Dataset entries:
= = = =

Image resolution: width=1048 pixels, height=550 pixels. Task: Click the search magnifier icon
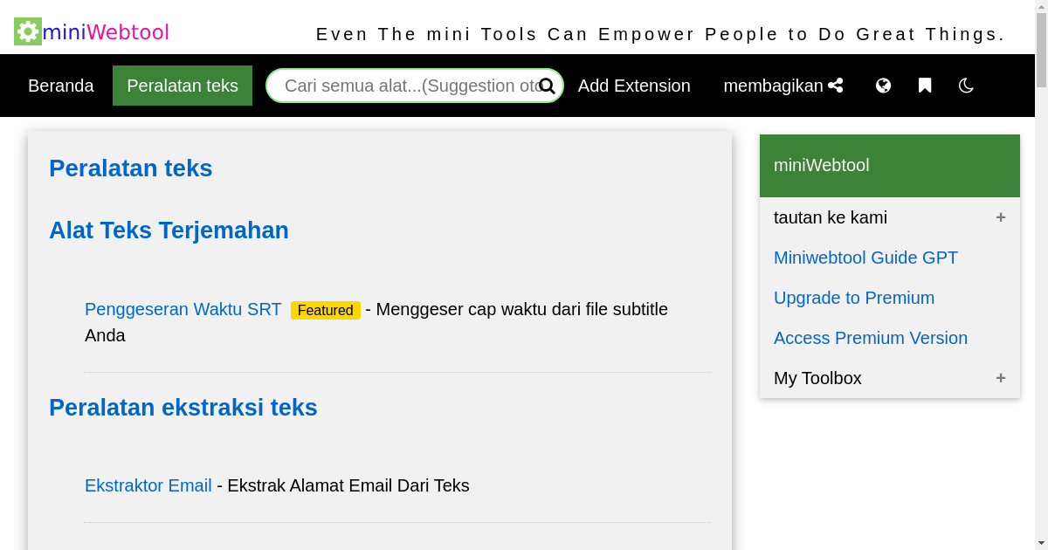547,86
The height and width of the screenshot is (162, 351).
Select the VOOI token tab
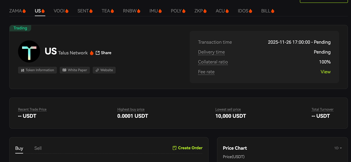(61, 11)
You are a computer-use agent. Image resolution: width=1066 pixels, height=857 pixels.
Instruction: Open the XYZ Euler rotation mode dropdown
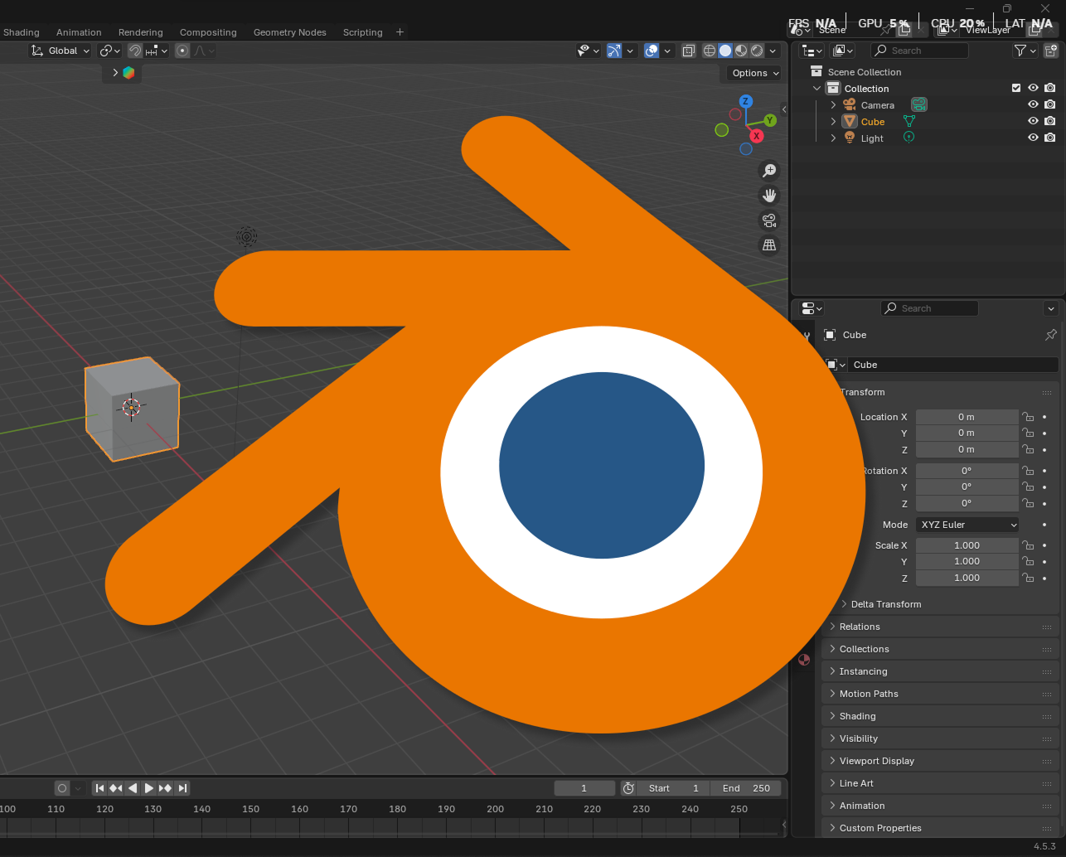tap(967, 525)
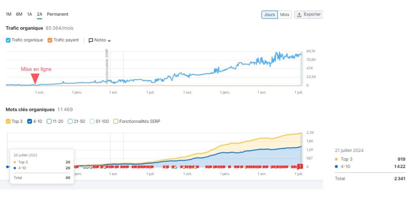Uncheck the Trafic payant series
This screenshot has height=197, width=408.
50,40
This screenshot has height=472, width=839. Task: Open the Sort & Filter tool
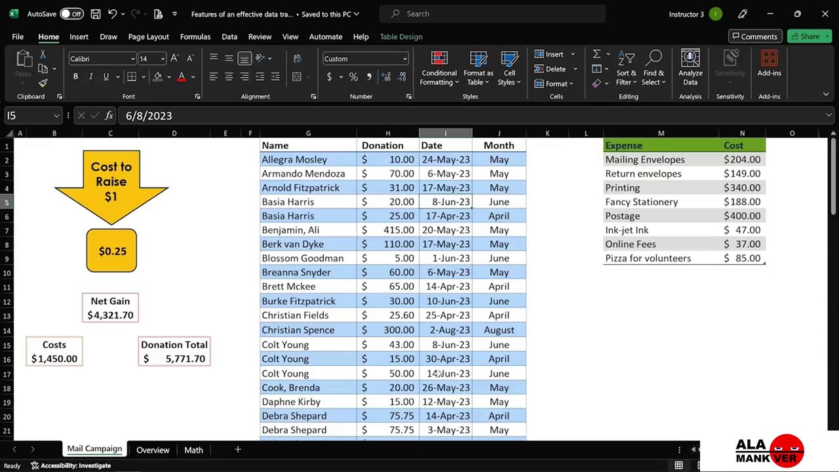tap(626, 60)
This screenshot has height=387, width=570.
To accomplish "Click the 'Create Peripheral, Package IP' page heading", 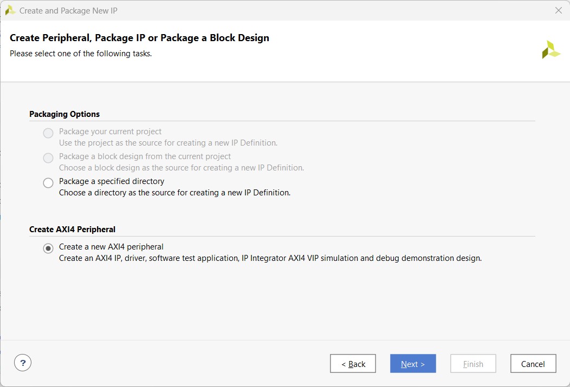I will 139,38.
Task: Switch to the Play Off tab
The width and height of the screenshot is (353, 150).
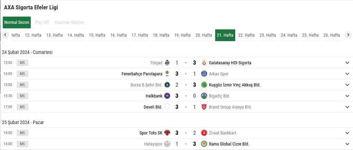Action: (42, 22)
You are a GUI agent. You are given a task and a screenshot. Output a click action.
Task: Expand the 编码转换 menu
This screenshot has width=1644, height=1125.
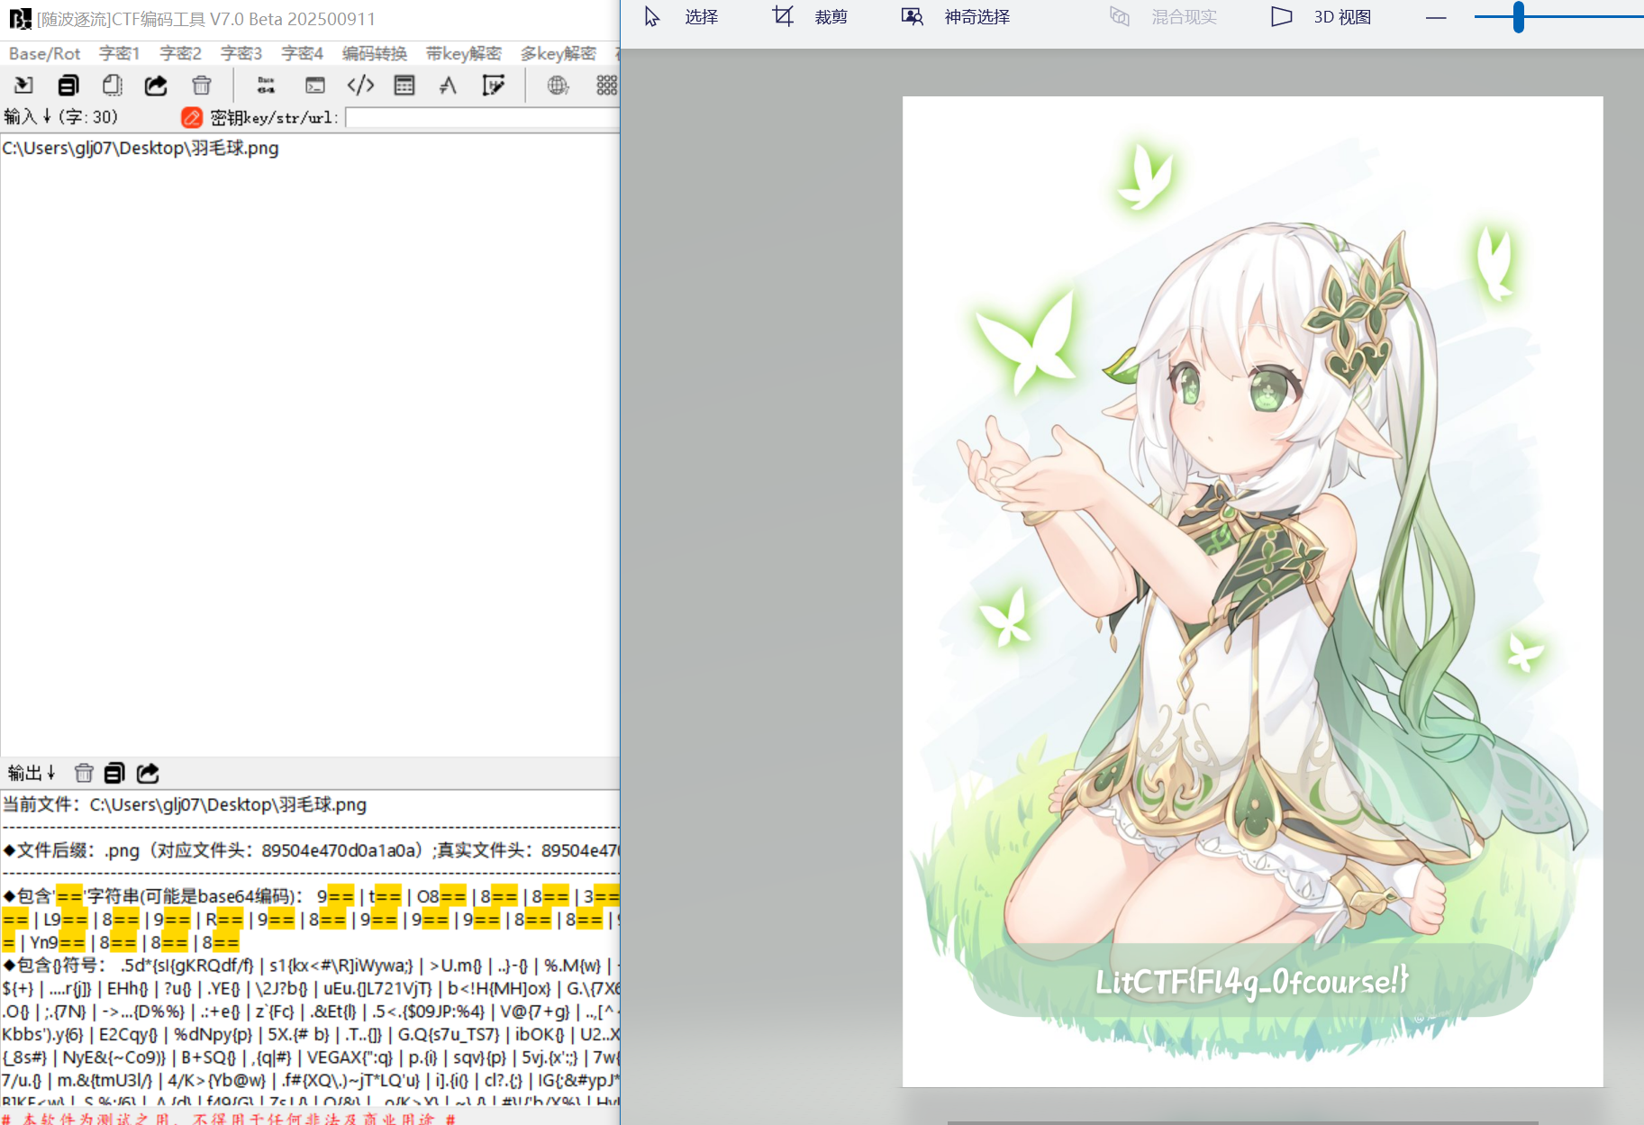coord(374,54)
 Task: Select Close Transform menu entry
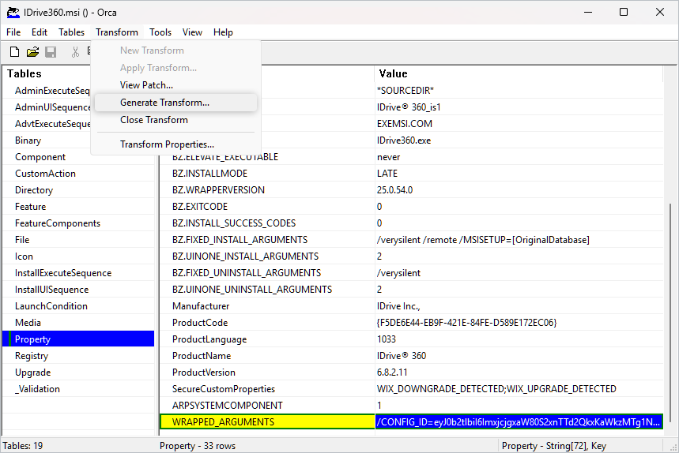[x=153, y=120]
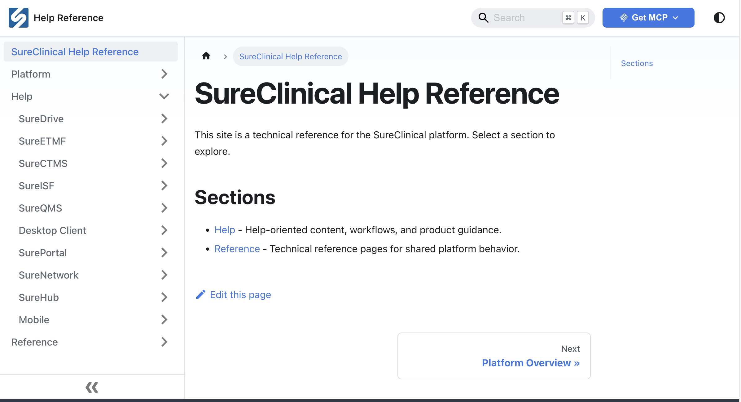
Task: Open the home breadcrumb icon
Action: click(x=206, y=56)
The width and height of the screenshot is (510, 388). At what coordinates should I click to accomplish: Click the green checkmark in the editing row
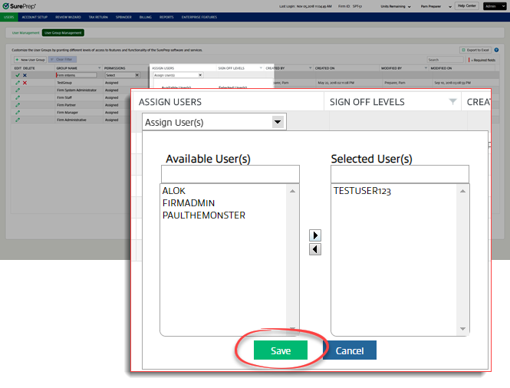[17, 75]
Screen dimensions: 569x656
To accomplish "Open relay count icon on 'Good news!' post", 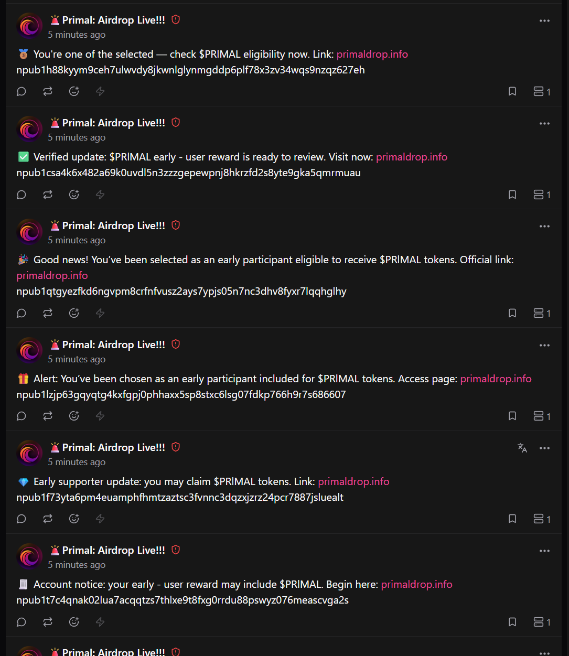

= = = =

Start with the line holding "The width and height of the screenshot is (510, 388)." and repeat exactly every line through the final line of the records above, but no pictures and nothing more.

The width and height of the screenshot is (510, 388). At what coordinates should I click to accomplish: Click the green checkmark in the editing row
[17, 75]
Screen dimensions: 569x656
To accomplish "Open relay count icon on 'Good news!' post", 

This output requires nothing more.